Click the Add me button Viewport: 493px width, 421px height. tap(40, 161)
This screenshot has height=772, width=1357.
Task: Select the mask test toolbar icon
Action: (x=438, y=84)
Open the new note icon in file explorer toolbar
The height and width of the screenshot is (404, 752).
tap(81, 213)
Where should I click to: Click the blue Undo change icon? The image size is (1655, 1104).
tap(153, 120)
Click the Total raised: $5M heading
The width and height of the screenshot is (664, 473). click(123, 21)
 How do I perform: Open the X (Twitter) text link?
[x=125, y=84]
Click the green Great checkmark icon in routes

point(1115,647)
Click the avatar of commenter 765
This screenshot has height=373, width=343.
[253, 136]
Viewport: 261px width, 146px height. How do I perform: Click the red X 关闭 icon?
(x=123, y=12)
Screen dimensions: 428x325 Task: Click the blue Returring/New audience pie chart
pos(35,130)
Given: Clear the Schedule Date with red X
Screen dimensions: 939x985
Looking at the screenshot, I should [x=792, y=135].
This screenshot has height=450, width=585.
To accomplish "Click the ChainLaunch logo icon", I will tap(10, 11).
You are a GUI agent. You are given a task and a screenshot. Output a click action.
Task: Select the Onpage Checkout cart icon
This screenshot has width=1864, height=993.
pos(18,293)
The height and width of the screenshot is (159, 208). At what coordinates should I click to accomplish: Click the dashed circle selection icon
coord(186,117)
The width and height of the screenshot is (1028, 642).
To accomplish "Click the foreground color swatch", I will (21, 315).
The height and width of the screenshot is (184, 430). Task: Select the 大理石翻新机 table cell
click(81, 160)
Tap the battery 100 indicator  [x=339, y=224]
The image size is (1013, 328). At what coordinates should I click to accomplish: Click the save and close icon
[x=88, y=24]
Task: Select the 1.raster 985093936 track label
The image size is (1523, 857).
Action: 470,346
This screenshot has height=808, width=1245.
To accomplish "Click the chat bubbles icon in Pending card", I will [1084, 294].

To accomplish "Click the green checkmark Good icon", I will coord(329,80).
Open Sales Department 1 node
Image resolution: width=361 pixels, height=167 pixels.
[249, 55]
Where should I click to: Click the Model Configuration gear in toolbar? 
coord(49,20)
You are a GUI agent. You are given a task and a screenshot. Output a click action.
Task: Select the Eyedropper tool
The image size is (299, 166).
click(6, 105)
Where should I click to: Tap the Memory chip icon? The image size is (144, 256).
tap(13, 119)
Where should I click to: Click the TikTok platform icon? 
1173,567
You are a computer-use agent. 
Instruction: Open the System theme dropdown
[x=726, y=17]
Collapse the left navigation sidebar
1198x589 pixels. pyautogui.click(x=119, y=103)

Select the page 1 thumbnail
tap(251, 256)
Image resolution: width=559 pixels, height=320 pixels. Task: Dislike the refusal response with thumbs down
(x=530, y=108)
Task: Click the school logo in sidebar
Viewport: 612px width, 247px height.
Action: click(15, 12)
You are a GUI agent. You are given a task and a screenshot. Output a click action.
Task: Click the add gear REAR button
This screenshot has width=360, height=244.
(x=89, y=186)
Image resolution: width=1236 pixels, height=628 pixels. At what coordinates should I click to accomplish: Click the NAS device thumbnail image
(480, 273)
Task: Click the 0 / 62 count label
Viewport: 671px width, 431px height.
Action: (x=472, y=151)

---*---

__OBJETIVO__
Indica, copiándolas completas, todas las líneas del listado anterior en las que aparece la cadena "Where". Ten en cuenta que se distinguen las mayúsculas de las minúsculas.

__EJERCICIO RESUELTO__
Where should I click to: Click the blue Undo change icon? The image size is (1655, 1104).
Where should I click to: Click the Model Configuration gear in toolbar? 
Where should I click to: Tap the Memory chip icon? The image size is (144, 256).
Where should I click to: Click the TikTok platform icon? 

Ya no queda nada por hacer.